5. Gulat: Dangal (2016) dan Rikidozan: A Hero Extraordinaire (2004)

Kalau bicara film gulat, susah memang buat tidak menghiraukan film India berjudul Dangal. Ia adalah film yang begitu menggugah dan progresif mengingat ia mendobrak stigma soal perempuan dan keterlibatannya dalam olahraga bela diri ini. Apalagi konteksnya pedesaan India yang cenderung konservatif.

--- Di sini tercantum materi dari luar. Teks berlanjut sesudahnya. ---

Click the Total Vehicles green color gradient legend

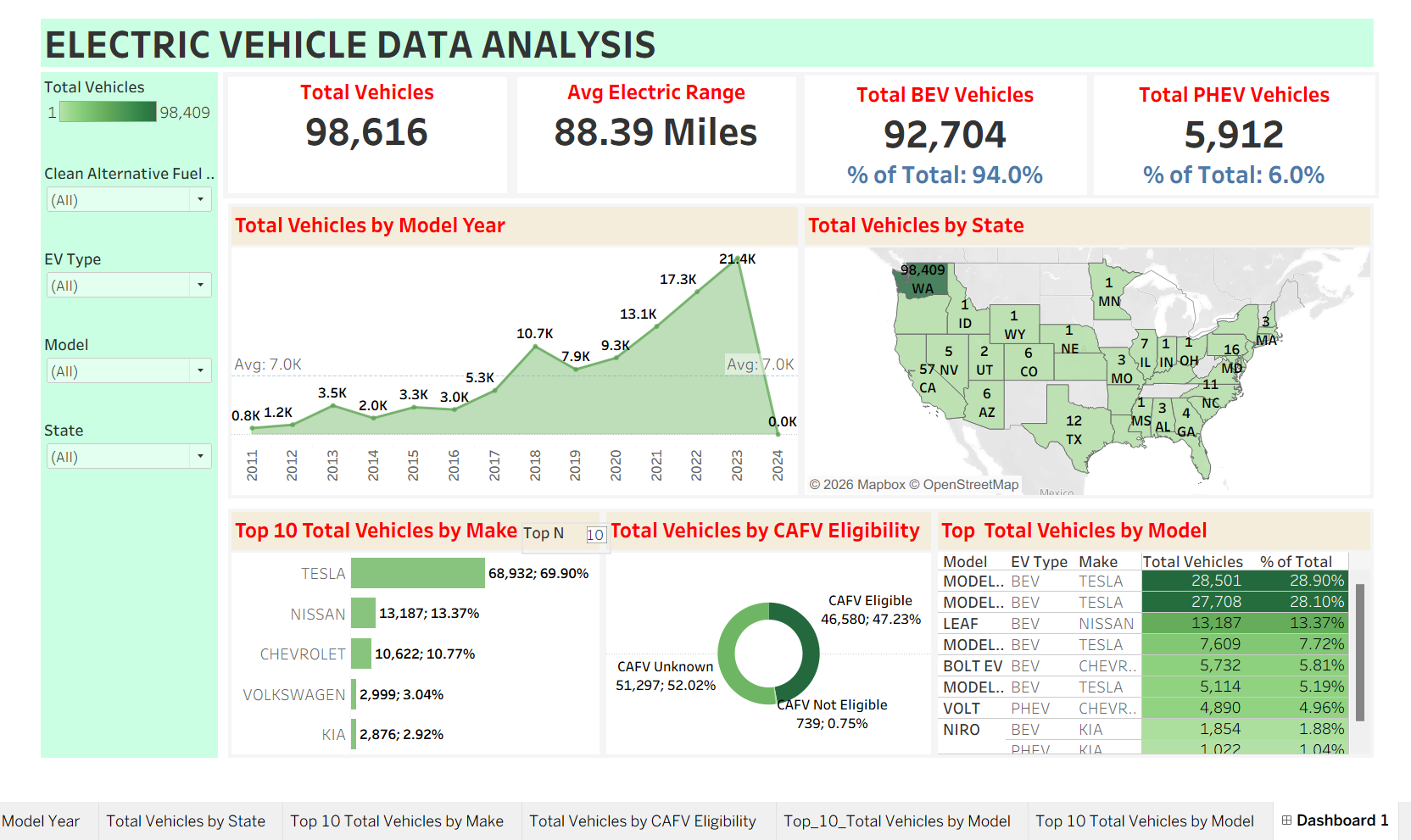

Tema serupa tapi tak sama diusung Rikidozan, yakni biopik atlet sumo Jepang keturunan Korea (dikenal dengan istilah zainichi) yang baru dapat apresiasi layak setelah ia berkarier di luar negeri.
Seni bela diri memang punya daya pikat sendiri saat diusung dalam film. Keberadaannya menambah keseruan dan estetika, apalagi kalau plotnya pun mendukung alias kompleks dan unik. Sudah nonton yang mana saja, nih? Boleh juga bagikan kalau kamu punya rekomendasi lainnya.